She stared after him until he slammed his door. Sure sounded fine to her. Damn it. She blew out a breath and rolled her shoulders. The bath sounded better and better, yet something told her it wouldn’t relax her half as much as she’d anticipated.

And it didn’t. Neither did a hot cup of tea, or the lights out in her bedroom as she lay on the soft king-sized bed. Worry over Noah’s reaction kept her wide awake, despite the fact there was nothing she could do about it tonight. Her best bet was to get some sleep and reassess the situation in the morning. Make sure her little brother accepted Colton’s presence and they made it through the next couple weeks with the least amount of stress possible.

If only she could fall asleep. This was what she hated most about the night. Laying in the quiet, listening to every noise, worrying who might be out there. Watching. Waiting. Planning. And Colton’s surprise arrival last night hadn’t helped her anxieties.

Her exhausted mind locked on her new housemate. Where the heck was he, anyway? There’s no way she would’ve missed the loud muffler on his rusted car. She punched her pillow a few times and then held it over her face in frustration. Who cared where he was? Or with who? Or what he was doing?

Not me!

And yet she proceeded to imagine—with a little too much detail—what kept him out.

She groaned at the clock, half-past midnight.

Next she knew, she jerked straight up in bed; breath panicked, pulse racing, Jeremy’s vile face still vivid in her mind. Fighting for oxygen, she squinted at the red numbers on the clock that read three-forty-five. Her shoulders slumped in despair before she threw back the covers and stumbled toward the kitchen to brew some coffee.

As the black liquid dripped into the pot, she couldn’t help brushing aside the green-checked curtain and rising on her tiptoes for a peek out the window.

No maroon car.

Kendra shoved away from the counter and went to get her book from her bedroom. She didn’t care. Not at all.

She almost believed it by the time she entered the barn a little before seven a.m. Joel appeared above in the opening of the hayloft, a bale in hand.

“Hey,” she greeted with surprise. “Good morning.”

“Morning,” he replied with a cheerful grin. “What are you doing here? It’s Saturday.”

Kendra climbed the ladder to join him. “You advanced me a full week’s pay, I’m going to work a full week.” It was a simple explanation, and she demonstrated it by lifting a bale and swinging it a few feet closer to the loft opening before gravity took over.

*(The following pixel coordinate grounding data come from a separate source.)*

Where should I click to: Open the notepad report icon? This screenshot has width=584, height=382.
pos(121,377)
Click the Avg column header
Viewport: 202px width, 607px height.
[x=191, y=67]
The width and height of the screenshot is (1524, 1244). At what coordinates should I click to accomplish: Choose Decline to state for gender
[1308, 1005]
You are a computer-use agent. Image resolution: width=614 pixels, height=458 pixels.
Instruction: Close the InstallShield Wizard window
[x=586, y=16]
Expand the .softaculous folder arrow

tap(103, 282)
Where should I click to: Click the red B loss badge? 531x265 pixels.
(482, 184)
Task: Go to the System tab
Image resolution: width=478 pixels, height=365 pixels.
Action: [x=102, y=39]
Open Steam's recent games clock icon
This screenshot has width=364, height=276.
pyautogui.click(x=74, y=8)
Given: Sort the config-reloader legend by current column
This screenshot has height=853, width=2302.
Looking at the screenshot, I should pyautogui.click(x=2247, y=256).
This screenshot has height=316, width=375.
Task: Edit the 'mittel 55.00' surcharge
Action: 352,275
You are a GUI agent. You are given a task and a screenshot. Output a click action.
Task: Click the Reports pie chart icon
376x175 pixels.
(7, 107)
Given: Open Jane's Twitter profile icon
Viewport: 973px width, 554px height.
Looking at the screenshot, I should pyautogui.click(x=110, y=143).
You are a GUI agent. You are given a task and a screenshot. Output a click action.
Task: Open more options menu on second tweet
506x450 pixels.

Joel didn’t argue and they began feeding the horses. Between their teamwork and the easy conversation that flowed between them, she began to enjoy the morning. Until Joel surprised her out of the blue with the question, “Who’s Robert?”

She froze for just a second. The uneasy flip of her stomach spurred her back into motion. More surprising than the question was that he hadn’t asked about him before now. “He’s my older half-brother from my dad’s side…why?”

He lifted a shoulder. “His name was in the letter, but you haven’t mentioned him at all.”

She wracked her brain for an explanation to offer.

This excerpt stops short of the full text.